A chuva estava pesada e fria, mas meu corpo estava quente. Meu sangue corria em ebulição nas minhas veias, e poderia jurar que vi fumaça quente saindo da minha pele.
O homem é um bicho curioso. Por mais bondoso que seja, ele é capaz de cometer os atos mais surreais durante a raiva. Por mais racional que seja, ele se torna o pior inimigo dele mesmo na hora do medo.
Voltei para casa, encharcada até os ossos. Mas nem me importei com isso, pois meu corpo continuava quente...e meus olhos ainda tinham a cor do ódio.
Fui lavar minhas mãos, cheias de terra e sangue. Aquele sangue me deu certo nojo logo de início, mas depois me deu uma sensação de vitória. Só de olhar para aquele sangue indo para o ralo, me lembrei daquela hora. Me lembrei dos gritos implorando misericórdia, do sangue ainda vivo espirrando no meu rosto... do último suspiro. Tudo de repente era silêncio e sombras. Era apenas um corpo jogado no chão, e eu vitoriosa.
Mas a sensação de vitória logo foi embora. O medo arrepiou o meu corpo, e a culpa congelou os meus ossos. Senti minha boca secar, meus olhos arderem, minhas pernas imóveis. Não conseguia olhar para trás, e também não queria. Mas a curiosidade falou mais alto...

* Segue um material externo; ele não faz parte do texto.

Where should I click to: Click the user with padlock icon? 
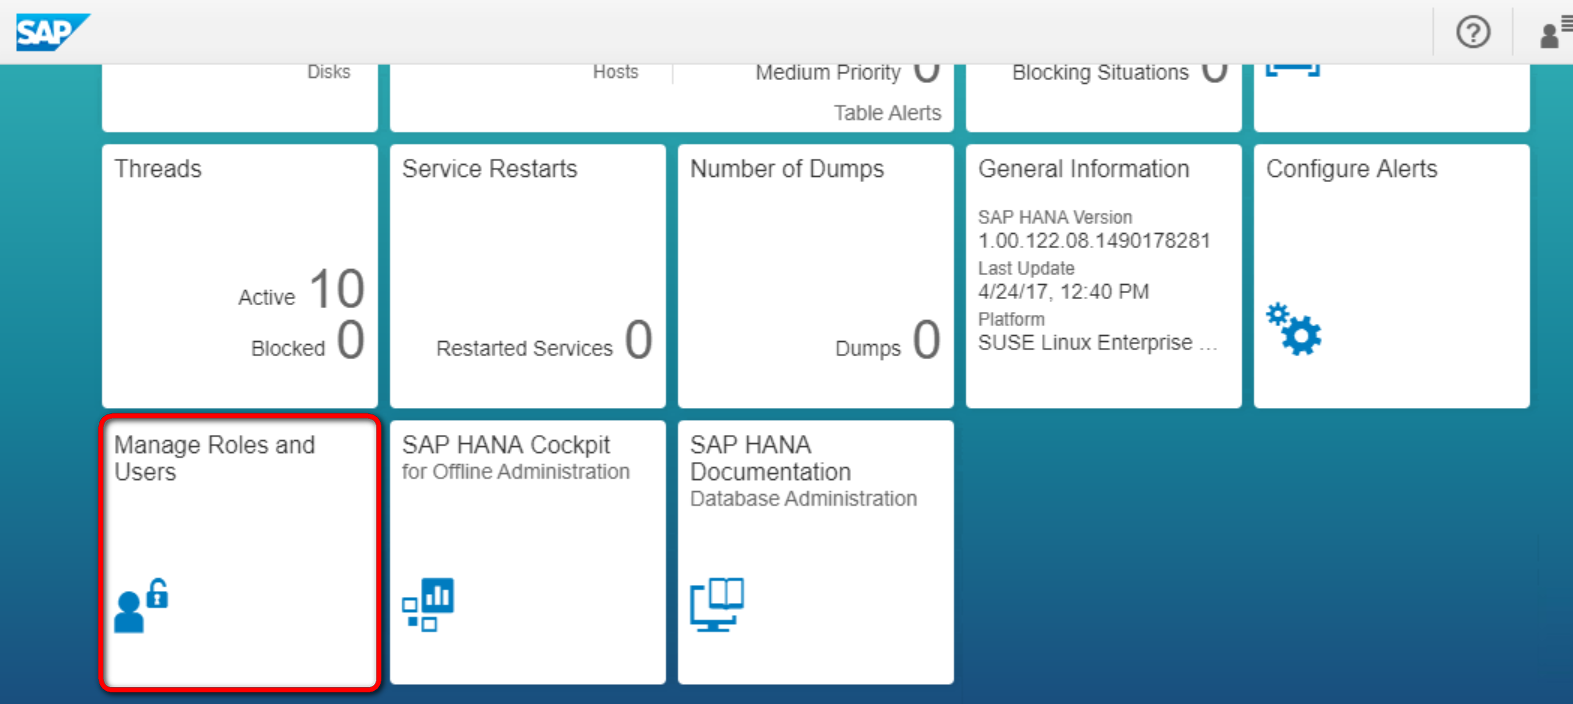point(141,605)
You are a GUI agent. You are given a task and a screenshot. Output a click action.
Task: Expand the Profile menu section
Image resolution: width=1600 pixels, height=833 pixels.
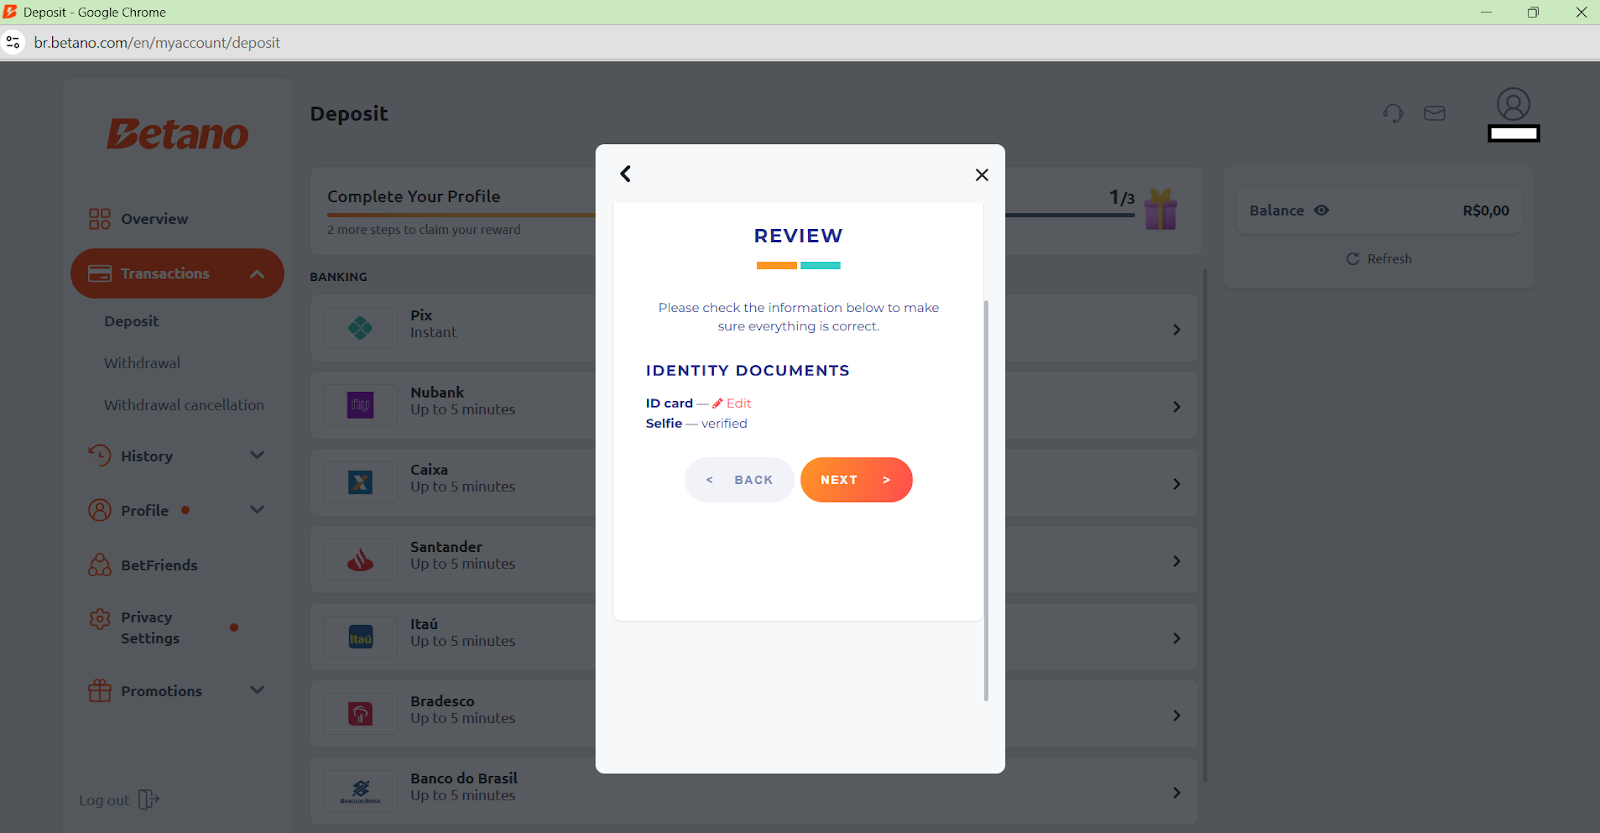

Lá estava ela, do mesmo jeito que a deixei no porão. O medo era tanto que mal pude gritar...
Seus olhos me olhavam com piedade. Sua boca desfigurada se abriu:
- Meu destino foi terrível, mas o seu será bem pior...
Tudo se tornou sombra. Um cheiro adocicado invadiu minhas narinas...um cheiro que misturava flores e madeira. Meu corpo, imóvel. E assim é até hoje...e vai ser por toda a minha eternidade.